## WHAT YOU HAVE TO DO
If a line comes after the one containing "Given: Open the xmdname", leave it out; copy every line before it, and that line too, exactly as written, starting from the first line of the entries.

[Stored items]
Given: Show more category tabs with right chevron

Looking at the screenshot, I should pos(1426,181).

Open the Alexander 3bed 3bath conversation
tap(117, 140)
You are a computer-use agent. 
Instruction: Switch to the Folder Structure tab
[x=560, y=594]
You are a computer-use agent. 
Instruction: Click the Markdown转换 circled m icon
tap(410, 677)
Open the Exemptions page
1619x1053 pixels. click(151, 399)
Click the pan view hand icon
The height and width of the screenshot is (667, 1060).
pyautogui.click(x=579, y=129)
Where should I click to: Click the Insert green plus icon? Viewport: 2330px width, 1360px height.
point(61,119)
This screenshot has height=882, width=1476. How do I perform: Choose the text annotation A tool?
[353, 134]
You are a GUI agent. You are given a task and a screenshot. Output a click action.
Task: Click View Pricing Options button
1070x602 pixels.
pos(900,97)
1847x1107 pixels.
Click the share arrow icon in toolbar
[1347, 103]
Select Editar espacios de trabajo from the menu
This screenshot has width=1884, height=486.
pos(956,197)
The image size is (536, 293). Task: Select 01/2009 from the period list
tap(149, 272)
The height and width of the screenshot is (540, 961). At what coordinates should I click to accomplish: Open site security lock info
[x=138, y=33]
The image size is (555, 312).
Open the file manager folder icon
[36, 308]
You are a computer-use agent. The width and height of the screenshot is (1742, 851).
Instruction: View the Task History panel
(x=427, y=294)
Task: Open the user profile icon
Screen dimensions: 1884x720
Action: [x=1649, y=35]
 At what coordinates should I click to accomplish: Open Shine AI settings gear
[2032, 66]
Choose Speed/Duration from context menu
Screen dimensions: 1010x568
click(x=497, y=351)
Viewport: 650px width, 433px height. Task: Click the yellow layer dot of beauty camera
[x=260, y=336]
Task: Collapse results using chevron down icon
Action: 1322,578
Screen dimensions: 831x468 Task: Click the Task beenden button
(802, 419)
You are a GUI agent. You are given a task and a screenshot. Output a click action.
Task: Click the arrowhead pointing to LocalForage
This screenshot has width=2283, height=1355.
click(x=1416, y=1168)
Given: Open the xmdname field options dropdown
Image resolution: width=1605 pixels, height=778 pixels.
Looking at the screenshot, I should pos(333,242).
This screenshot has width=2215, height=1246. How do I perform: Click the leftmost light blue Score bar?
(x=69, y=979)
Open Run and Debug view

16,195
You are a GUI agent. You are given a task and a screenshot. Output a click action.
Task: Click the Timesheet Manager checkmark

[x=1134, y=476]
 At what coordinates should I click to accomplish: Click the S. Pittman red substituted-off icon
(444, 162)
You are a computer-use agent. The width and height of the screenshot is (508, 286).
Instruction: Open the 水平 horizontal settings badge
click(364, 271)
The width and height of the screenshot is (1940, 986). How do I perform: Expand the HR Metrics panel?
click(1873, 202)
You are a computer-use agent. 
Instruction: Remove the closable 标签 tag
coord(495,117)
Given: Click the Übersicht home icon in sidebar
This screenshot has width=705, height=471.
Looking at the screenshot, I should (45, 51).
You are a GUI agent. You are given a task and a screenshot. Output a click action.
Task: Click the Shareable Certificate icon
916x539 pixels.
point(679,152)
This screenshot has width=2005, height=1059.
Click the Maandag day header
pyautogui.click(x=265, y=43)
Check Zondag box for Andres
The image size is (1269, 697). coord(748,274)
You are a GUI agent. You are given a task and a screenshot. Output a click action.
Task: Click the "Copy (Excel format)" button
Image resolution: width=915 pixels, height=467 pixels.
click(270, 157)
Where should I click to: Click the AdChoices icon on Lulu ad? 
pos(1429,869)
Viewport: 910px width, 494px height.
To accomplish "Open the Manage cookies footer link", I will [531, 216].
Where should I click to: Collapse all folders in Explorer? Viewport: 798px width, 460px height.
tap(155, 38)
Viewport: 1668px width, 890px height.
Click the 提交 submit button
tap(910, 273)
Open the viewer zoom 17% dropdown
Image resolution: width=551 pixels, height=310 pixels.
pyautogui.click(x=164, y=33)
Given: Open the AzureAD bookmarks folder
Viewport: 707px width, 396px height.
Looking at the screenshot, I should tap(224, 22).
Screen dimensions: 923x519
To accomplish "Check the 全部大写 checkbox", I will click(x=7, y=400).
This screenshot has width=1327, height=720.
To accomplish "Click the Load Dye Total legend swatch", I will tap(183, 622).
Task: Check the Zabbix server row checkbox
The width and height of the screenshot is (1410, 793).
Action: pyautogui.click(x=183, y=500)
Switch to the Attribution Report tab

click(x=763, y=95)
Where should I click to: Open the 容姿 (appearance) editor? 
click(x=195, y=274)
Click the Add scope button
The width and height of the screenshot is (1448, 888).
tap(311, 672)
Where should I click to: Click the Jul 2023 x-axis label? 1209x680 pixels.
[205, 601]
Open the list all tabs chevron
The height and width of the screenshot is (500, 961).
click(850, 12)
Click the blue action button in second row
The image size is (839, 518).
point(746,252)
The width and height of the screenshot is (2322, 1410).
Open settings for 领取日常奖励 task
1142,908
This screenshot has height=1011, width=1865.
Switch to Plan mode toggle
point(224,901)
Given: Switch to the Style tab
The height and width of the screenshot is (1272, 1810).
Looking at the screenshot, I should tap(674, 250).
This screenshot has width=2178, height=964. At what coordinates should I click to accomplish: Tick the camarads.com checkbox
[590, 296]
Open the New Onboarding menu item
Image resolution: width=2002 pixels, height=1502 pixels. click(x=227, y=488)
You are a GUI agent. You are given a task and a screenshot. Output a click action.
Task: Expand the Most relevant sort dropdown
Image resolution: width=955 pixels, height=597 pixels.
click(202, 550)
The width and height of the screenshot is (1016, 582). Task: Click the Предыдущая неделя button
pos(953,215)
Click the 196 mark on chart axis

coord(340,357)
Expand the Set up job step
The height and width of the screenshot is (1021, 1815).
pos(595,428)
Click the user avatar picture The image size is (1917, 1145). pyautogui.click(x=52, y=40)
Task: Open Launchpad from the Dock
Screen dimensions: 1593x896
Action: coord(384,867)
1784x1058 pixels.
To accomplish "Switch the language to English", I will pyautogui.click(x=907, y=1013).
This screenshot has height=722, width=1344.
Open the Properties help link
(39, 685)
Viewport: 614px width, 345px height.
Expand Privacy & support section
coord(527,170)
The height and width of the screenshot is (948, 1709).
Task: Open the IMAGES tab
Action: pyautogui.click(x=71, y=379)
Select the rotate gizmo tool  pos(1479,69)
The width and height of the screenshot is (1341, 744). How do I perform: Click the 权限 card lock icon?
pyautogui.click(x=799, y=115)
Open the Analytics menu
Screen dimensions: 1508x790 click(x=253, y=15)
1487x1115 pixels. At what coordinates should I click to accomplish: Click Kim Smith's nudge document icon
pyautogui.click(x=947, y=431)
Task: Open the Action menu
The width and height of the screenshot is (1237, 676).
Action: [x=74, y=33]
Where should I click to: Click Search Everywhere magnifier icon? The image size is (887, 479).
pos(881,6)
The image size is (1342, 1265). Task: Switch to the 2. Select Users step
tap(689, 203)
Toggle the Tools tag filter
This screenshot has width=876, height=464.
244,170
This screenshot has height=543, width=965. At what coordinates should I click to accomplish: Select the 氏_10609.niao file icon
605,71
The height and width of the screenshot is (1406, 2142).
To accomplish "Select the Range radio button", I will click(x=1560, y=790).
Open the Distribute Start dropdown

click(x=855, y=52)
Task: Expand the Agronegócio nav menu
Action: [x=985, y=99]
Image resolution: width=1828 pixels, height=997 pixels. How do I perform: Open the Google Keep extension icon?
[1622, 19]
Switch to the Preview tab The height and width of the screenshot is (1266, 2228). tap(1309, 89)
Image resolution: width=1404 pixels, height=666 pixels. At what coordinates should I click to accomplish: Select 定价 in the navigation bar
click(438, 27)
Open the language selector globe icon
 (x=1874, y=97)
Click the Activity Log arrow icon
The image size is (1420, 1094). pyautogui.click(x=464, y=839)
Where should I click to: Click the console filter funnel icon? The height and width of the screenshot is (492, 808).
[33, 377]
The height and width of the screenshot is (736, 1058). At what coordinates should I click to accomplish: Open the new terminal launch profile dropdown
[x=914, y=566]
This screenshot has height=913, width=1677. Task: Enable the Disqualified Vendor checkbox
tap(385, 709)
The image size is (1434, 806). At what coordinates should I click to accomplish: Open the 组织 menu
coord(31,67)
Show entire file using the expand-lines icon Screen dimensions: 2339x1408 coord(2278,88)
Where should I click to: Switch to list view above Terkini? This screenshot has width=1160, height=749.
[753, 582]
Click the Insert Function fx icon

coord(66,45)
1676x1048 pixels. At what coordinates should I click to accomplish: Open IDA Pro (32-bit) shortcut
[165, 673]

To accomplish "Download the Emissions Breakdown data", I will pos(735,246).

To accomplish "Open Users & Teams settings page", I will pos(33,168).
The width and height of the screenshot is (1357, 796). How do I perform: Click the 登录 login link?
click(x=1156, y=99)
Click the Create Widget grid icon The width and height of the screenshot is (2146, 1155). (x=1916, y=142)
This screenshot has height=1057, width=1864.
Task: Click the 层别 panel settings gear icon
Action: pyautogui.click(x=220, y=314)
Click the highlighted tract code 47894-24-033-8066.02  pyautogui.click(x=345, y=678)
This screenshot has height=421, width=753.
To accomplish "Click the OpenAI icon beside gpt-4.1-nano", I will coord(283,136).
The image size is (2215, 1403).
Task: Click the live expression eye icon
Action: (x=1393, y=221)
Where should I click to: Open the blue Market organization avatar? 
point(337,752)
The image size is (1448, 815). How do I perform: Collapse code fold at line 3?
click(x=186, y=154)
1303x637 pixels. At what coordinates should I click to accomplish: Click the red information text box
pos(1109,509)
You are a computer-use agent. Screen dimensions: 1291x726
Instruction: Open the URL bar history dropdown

## PROBLEM SOLUTION
Given: Show more category tabs with right chevron

Looking at the screenshot, I should pos(1426,181).

Open the Alexander 3bed 3bath conversation
tap(117, 140)
You are a computer-use agent. 
Instruction: Switch to the Folder Structure tab
[x=560, y=594]
You are a computer-use agent. 
Instruction: Click the Markdown转换 circled m icon
tap(410, 677)
Open the Exemptions page
1619x1053 pixels. click(151, 399)
Click the pan view hand icon
The height and width of the screenshot is (667, 1060).
pyautogui.click(x=579, y=129)
Where should I click to: Click the Insert green plus icon? Viewport: 2330px width, 1360px height.
point(61,119)
This screenshot has height=882, width=1476. How do I perform: Choose the text annotation A tool?
[353, 134]
You are a GUI agent. You are given a task and a screenshot. Output a click action.
Task: Click View Pricing Options button
1070x602 pixels.
pos(900,97)
1847x1107 pixels.
Click the share arrow icon in toolbar
[1347, 103]
Select Editar espacios de trabajo from the menu
This screenshot has width=1884, height=486.
pos(956,197)
The image size is (536, 293). Task: Select 01/2009 from the period list
tap(149, 272)
The height and width of the screenshot is (540, 961). At what coordinates should I click to accomplish: Open site security lock info
[x=138, y=33]
The image size is (555, 312).
Open the file manager folder icon
[36, 308]
You are a computer-use agent. The width and height of the screenshot is (1742, 851).
Instruction: View the Task History panel
(x=427, y=294)
Task: Open the user profile icon
Screen dimensions: 1884x720
Action: [x=1649, y=35]
 At what coordinates should I click to accomplish: Open Shine AI settings gear
[2032, 66]
Choose Speed/Duration from context menu
Screen dimensions: 1010x568
click(x=497, y=351)
Viewport: 650px width, 433px height. Task: Click the yellow layer dot of beauty camera
[x=260, y=336]
Task: Collapse results using chevron down icon
Action: 1322,578
Screen dimensions: 831x468 Task: Click the Task beenden button
(802, 419)
You are a GUI agent. You are given a task and a screenshot. Output a click action.
Task: Click the arrowhead pointing to LocalForage
This screenshot has width=2283, height=1355.
click(x=1416, y=1168)
Given: Open the xmdname field options dropdown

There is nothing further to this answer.